WHAT YOU WILL DO: The line containing "学校推薦型選抜・総合型選抜について (378, 2396)" and every line after it through the end of the records: return those exactly, and nothing more.
** DATA SHOWN follows **
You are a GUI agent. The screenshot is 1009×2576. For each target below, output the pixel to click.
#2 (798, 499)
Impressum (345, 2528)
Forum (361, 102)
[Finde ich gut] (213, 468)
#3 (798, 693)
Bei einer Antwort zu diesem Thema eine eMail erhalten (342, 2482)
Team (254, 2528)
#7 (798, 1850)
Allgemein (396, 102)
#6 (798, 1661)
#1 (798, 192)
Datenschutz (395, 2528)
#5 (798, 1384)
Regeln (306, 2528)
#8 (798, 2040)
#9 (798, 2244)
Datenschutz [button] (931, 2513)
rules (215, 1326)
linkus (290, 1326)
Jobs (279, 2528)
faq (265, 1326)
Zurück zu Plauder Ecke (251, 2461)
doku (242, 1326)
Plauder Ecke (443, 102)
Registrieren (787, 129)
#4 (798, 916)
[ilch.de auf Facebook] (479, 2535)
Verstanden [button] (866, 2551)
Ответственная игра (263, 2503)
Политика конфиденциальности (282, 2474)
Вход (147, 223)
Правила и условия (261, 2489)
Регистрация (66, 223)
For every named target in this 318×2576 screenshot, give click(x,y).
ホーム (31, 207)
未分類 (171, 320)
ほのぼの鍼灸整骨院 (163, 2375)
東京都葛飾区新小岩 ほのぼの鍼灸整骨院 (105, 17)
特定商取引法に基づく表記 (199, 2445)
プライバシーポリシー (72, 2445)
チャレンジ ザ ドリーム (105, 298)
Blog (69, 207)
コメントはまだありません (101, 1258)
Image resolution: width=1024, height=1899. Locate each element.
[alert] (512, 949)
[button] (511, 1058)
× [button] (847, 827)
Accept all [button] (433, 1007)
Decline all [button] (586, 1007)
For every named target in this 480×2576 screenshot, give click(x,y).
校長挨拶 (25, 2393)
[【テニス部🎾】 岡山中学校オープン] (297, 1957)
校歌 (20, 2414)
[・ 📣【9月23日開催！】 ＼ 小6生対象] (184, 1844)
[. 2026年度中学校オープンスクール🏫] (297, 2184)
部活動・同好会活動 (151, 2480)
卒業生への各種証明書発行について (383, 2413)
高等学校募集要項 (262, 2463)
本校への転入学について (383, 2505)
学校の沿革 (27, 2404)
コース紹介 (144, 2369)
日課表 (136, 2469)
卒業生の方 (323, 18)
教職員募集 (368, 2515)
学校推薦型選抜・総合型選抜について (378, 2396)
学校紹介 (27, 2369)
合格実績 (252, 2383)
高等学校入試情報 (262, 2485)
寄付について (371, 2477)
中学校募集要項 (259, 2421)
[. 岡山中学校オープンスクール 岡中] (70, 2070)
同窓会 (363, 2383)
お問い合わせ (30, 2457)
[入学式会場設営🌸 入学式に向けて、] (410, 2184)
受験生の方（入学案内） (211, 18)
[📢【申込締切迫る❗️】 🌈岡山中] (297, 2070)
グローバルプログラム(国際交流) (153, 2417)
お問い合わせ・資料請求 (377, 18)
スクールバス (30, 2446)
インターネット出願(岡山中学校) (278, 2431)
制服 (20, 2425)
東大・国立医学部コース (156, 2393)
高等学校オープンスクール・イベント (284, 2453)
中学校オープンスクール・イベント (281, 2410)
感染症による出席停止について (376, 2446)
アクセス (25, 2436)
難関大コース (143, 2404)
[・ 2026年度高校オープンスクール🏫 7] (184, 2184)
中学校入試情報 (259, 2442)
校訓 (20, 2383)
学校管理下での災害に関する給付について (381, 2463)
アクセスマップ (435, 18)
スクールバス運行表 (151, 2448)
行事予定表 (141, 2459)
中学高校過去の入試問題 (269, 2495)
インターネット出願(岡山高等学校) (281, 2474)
** End of DATA SHOWN **
ANSWER:
学校推薦型選抜・総合型選抜について (378, 2396)
学校紹介 (27, 2369)
合格実績 (252, 2383)
高等学校入試情報 (262, 2485)
寄付について (371, 2477)
中学校募集要項 (259, 2421)
[. 岡山中学校オープンスクール 岡中] (70, 2070)
同窓会 (363, 2383)
お問い合わせ (30, 2457)
[入学式会場設営🌸 入学式に向けて、] (410, 2184)
受験生の方（入学案内） (211, 18)
[📢【申込締切迫る❗️】 🌈岡山中] (297, 2070)
グローバルプログラム(国際交流) (153, 2417)
お問い合わせ・資料請求 (377, 18)
スクールバス (30, 2446)
インターネット出願(岡山中学校) (278, 2431)
制服 (20, 2425)
東大・国立医学部コース (156, 2393)
高等学校オープンスクール・イベント (284, 2453)
中学校オープンスクール・イベント (281, 2410)
感染症による出席停止について (376, 2446)
アクセス (25, 2436)
難関大コース (143, 2404)
[・ 2026年度高校オープンスクール🏫 7] (184, 2184)
中学校入試情報 (259, 2442)
校訓 (20, 2383)
学校管理下での災害に関する給付について (381, 2463)
アクセスマップ (435, 18)
スクールバス運行表 (151, 2448)
行事予定表 (141, 2459)
中学高校過去の入試問題 (269, 2495)
インターネット出願(岡山高等学校) (281, 2474)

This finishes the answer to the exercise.